▶ _Исходный текст_
►

Один из «лучших» профессоров медицинского факультета Ефрем Осипович Мухин, которому Пирогов был обязан своим поступлением в университет, в пояснение учения о жизненной силе приводил пример «букашки, встречаемой иногда нами в кусочках льда, которая, отогревшись на солнце, улетает с хрустального льда, воспевая жужжанием хвалу богу». Добросовестный, в исполнении своих обязанностей Мухин старался не пропускать лекций и прочитывал студентам почти весь курс аккуратно. Одну только часть курса Ефрем Осипович не мог одолеть — учение о женских половых органах. Дойдя до этого раздела, профессор ежегодно заявлял студентам: «Нам следовало бы теперь говорить о деторождении и половых женских органах, но так как это предмет скоромный, то мы и отлагаем его до более удобного времени». Это удобное время никогда не наступало, потому что стыдливый Мухин нарочно подгонял свой курс так, чтобы скоромный предмет приходился на великий пост.

Другая московская знаменитость того времени — Матвей Яковлевич Мудров занимал студентов благочестивыми делами вроде чтения на лекции молитвы на Троицын день. Чтение о добродетелях врача и истолкование притчи Иппокрита занимало в его научных лекциях также не малое место. Читая свой курс, Мудров учил студентов, что если лекарственные травы не помогают при тифе, то следует рекомендовать больным обращаться за помощью к Иверской иконе божией матери — это средство обязательно подействует. В доме Мудрова, в приемной, была вывешена на стене таблица, в рамке за стеклом, с указанием, каким святым и от какой болезни надо служить молебны; под оглавлением, выведенным киноварью, были выписаны на одной половине листа названия болезней и на другой — имена святых.

По распоряжению Мудрова, как инспектора студентов, во всех коридорах общежития медицинского факультета были на стенах вылеплены из алебастра кресты. О благочестии студентов правительство заботилось не меньше, чем о христианском направлении профессоров. Университетскому начальству предписывалось «студентов, отличающихся христианскими добродетелями, предпочитать всем прочим», выбирать «богобоязливых надзирателей, которые бы жили и непрестанно находились в комнате студентов, сообщались бы с полицией для узнания поведения их вне университета»; не выдавать медалей отличившимся в науках, «какие бы успехи они ни оказали», если они проявляют «неодобрительное поведение», так как «первая добродетель гражданина — покорность».

Твердо помня завет международного контрреволюционера о том, что нельзя «управлять населением без помощи религии или рабства, что опорой трона должно быть дворянство, что наука делает человека неприспособленным к деятельной жизни», т. е. что получившие образование крестьяне могут отказаться работать на своих угнетателей, управлявшие государством помещики старались не допускать крепостных в школы, а тем более в университеты. В уставе Московского университета так и заявлялось: «Понеже науки не терпят принуждения и между благороднейшими упражнениями человеческими справедливо счисляются, того ради как в университет, так и в гимназию не принимать никаких крепостных и помещиковых людей». Предвидя, однако, что «который дворянин, усмотрев в сыне крепостного особливую остроту, пожелает его обучить свободным наукам», помещичье правительство обставляло подобные случаи столькими формальными затруднениями и денежными жертвами со стороны владельца, что совершенно отбивало охоту делать такие опыты.

◄

▶ _Инструкции к заданиям_
1: Продублируйте дословно фрагмент текста о медицинском факультете от слов «Другая московская знаменитость» до слов «другой — имена святых.» включительно.
2: Допишите следующую часть текста о медицинском факультете, начиная сразу после его последнего предложения.
Приведенный далее список взят из другого источника.

▶ _Исходные данные_

►

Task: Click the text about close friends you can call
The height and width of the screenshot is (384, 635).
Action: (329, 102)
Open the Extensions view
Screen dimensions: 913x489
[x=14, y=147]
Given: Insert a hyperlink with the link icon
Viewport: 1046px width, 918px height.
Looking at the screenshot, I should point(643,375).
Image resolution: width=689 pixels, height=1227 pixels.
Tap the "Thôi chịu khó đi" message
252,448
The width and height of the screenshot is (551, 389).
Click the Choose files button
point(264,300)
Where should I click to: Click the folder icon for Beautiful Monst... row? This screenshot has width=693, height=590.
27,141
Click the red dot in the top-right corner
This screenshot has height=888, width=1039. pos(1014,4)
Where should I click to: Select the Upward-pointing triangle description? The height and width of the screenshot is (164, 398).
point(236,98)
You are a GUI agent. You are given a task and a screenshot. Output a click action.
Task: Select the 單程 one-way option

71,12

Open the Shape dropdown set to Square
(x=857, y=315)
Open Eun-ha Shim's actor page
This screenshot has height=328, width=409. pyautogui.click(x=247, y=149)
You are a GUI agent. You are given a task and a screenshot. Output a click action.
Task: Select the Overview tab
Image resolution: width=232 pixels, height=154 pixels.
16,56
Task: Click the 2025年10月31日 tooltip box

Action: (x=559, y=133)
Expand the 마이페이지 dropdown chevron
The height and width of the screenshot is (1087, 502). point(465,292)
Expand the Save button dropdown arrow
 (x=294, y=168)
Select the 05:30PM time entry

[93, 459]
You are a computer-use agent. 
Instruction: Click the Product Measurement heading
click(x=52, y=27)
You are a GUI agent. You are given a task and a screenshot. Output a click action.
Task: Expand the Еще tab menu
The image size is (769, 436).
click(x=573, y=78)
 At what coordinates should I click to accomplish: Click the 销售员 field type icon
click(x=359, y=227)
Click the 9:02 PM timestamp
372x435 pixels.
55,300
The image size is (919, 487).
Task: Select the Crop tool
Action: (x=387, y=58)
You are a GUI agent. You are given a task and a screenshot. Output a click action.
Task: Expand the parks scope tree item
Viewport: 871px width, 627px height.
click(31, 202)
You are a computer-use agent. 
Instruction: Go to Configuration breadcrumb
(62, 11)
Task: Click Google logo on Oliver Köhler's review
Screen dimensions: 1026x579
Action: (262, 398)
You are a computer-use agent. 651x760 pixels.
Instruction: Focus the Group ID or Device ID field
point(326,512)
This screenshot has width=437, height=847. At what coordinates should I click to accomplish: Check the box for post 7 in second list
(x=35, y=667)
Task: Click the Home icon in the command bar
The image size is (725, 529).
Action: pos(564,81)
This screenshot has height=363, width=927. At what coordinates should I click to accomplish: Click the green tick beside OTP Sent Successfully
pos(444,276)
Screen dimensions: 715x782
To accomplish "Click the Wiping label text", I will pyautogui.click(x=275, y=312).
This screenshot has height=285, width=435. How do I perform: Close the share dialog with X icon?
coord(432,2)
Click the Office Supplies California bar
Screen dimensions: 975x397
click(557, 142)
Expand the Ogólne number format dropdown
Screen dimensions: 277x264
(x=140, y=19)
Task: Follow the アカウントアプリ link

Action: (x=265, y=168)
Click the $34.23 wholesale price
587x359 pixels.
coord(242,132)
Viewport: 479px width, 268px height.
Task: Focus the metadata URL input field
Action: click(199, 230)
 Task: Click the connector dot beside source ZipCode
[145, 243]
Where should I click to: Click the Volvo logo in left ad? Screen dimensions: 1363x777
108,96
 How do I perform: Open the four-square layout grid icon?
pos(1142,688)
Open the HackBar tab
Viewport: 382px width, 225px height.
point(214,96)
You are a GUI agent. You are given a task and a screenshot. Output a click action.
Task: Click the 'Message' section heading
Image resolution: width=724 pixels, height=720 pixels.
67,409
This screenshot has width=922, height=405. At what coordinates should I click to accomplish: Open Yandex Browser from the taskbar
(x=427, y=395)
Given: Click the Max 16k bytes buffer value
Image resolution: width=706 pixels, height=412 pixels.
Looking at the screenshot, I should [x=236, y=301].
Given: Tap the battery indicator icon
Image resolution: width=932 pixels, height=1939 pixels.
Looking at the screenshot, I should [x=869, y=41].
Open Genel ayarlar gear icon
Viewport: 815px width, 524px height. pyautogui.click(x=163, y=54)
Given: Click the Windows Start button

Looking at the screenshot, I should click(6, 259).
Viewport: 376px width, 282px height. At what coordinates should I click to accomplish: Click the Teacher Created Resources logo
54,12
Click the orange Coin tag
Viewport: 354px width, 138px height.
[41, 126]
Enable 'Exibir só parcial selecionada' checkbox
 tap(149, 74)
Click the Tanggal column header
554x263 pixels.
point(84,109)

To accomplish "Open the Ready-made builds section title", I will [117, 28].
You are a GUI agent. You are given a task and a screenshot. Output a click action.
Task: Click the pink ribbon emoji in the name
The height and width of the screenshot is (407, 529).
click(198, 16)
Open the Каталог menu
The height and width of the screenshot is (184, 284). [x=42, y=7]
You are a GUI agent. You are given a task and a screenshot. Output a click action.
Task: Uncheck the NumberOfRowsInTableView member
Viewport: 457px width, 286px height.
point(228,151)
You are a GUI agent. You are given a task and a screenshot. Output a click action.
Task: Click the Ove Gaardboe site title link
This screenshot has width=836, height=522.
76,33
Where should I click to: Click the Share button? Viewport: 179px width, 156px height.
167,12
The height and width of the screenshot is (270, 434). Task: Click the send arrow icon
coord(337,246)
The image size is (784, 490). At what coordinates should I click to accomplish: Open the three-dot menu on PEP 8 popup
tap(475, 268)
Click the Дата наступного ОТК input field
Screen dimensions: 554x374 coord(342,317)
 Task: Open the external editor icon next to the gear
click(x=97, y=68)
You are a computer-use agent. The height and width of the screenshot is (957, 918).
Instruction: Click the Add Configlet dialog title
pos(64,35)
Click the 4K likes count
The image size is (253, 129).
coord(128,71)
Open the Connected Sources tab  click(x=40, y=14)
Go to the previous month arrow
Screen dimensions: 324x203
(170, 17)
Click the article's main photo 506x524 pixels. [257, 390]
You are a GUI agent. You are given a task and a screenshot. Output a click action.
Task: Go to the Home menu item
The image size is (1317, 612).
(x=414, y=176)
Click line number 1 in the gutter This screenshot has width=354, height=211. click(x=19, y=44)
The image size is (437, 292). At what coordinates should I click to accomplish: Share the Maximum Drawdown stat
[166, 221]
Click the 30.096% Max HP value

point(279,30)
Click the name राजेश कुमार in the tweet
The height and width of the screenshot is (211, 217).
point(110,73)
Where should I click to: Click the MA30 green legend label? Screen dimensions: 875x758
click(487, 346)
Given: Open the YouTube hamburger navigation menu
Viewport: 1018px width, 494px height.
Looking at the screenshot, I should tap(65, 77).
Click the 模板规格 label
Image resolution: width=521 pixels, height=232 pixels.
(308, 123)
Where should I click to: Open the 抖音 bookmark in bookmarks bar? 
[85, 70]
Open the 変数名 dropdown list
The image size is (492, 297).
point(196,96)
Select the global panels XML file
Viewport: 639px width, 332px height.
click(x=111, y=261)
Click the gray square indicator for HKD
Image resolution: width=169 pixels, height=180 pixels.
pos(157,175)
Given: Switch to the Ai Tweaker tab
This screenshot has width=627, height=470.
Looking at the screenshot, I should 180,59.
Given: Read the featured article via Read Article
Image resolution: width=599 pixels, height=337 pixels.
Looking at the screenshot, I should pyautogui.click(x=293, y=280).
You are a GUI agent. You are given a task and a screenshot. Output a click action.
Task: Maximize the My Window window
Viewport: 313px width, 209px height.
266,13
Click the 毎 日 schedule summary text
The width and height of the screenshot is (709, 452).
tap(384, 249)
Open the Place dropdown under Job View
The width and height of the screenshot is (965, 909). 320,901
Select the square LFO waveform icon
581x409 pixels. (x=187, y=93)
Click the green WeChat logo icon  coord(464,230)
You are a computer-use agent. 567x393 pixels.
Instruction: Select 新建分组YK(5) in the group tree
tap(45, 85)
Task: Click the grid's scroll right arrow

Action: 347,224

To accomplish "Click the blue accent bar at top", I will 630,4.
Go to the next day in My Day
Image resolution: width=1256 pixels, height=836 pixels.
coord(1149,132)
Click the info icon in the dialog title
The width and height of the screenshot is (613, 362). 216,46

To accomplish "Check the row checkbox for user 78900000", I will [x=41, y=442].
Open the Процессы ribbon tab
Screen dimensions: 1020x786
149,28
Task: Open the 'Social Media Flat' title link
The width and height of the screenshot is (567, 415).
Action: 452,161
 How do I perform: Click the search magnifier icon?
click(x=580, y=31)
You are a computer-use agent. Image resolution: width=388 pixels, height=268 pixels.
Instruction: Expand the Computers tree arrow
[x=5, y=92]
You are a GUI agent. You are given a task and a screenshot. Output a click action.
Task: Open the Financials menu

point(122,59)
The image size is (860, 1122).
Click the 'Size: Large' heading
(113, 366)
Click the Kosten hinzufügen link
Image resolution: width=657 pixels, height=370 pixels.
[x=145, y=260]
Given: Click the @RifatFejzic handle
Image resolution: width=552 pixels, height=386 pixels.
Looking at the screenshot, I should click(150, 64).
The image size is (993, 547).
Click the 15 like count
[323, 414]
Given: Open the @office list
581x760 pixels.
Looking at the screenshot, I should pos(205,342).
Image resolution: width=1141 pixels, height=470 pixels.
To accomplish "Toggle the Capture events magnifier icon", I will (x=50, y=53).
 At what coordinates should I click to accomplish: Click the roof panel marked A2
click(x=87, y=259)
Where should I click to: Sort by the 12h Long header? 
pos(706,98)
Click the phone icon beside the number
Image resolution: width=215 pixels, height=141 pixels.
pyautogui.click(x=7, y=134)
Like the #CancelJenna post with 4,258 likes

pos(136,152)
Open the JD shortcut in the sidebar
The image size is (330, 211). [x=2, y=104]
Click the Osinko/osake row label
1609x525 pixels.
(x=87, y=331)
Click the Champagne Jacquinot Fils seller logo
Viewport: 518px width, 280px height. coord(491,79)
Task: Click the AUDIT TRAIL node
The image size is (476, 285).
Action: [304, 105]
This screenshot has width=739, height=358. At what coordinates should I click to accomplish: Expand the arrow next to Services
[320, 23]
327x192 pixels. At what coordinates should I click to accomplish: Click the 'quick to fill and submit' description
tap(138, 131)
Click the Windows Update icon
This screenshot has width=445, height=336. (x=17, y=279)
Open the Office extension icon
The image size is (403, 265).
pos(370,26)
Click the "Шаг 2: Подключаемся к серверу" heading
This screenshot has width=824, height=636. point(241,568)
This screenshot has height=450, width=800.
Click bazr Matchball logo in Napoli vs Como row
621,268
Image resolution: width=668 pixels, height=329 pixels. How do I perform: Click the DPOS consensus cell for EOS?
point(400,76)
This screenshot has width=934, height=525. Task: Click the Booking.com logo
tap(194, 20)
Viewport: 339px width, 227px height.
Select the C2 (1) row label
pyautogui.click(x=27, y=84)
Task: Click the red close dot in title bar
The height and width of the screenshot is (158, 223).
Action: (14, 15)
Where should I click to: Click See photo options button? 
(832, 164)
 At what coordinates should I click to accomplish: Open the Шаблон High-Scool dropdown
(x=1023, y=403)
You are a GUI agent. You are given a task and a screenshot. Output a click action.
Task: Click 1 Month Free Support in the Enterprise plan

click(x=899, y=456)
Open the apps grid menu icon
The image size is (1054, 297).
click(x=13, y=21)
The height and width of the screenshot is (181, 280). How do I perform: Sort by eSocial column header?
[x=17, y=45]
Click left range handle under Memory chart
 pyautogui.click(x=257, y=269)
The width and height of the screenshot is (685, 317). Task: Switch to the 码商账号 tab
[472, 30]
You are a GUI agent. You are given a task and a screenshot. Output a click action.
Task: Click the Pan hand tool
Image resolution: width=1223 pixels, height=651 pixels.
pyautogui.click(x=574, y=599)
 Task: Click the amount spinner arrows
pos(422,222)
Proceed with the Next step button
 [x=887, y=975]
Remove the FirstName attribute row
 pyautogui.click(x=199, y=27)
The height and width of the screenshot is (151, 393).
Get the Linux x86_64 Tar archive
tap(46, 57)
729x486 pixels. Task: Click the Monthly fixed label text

◄

▶ _Выполненные задания_
1:
Другая московская знаменитость того времени — Матвей Яковлевич Мудров занимал студентов благочестивыми делами вроде чтения на лекции молитвы на Троицын день. Чтение о добродетелях врача и истолкование притчи Иппокрита занимало в его научных лекциях также не малое место. Читая свой курс, Мудров учил студентов, что если лекарственные травы не помогают при тифе, то следует рекомендовать больным обращаться за помощью к Иверской иконе божией матери — это средство обязательно подействует. В доме Мудрова, в приемной, была вывешена на стене таблица, в рамке за стеклом, с указанием, каким святым и от какой болезни надо служить молебны; под оглавлением, выведенным киноварью, были выписаны на одной половине листа названия болезней и на другой — имена святых.

2:
В числе мер, которыми правительство удерживало помещиков от желания дать крестьянам образование, было требование, чтобы помещик одновременно с определением своего раба в университет представлял туда обязательство отпустить его по окончании курса наук на волю. При этом начальству университета вменялось в обязанность отсылать непослушных студентов-крестьян к их помещикам вместе с увольнительным письмом, т. е. возвращать их в рабство.

Закрывая двери университета перед представителями трудовой массы и стараясь удержать другие классы населения в их «прирожденном состоянии», дворянское правительство в первое время затрудняло также доступ к образованию детям духовенства, купцов, мещан и мелких чиновников. Однако, с развитием в России торгово-промышленных отношений, господствующий класс не только стал допускать в школы перечисленные группы лиц, образовавших среднее сословие, но даже поощрял его стремление к просвещению, стараясь использовать способности и знания нарождающейся буржуазии в своих экономических интересах и заставляя ее служить его политическим целям. Как ни противились закоренелые крепостники реформам Сперанского, экономика побеждала, и к концу двадцатых годов служилая бюрократия в значительной части пополняла свои ряды окончившими университет детьми духовенства и мелкого чиновничества.

Таким образом Пирогов довольно легко попал в рассадник «наук, счисляющихся между благороднейшими упражнениями человеческими». Конечно, в галерее профессоров Московского университета не все были подобны представленным выше ископаемым. Наряду с боявшимся тени Семирамиды профессором Черепановым был скептик и отрицатель М. Т. Каченовский, убогого Гаврилова сменял способный А. Ф. Мерзляков, клещевинному фармакологу Котелыницкому противостояли знаменитый зоолог Г. И. Фишер фон Вальдгейм и европейски образованный ботаник Г. Ф. Гофман, рядом с Ловецким и Мудровым преподавал на медицинском факультете друг великого Гете, ученейший анатом Юст-Христиан Лодер. Правда, и он взбирался на верхушку амфитеатра своей аудитории, чтобы проверить правильность надписи о руке божьей, создавшей человека, и он, обмолвясь на лекции заявлением о мудрейшей природе, спохватывался, поправляя свою ошибку прибавкой о мудрейшем творце природы. Но все-таки у Лодера занимался Пирогов с увлечением анатомией, которую профессор преподавал наглядным способом, сопровождая лекции демонстрациями. Большое значение имели также для Николая Ивановича постоянные напоминания Мудрова о необходимости учиться патологической анатомии, о пользе вскрытия трупов и знания общей анатомии.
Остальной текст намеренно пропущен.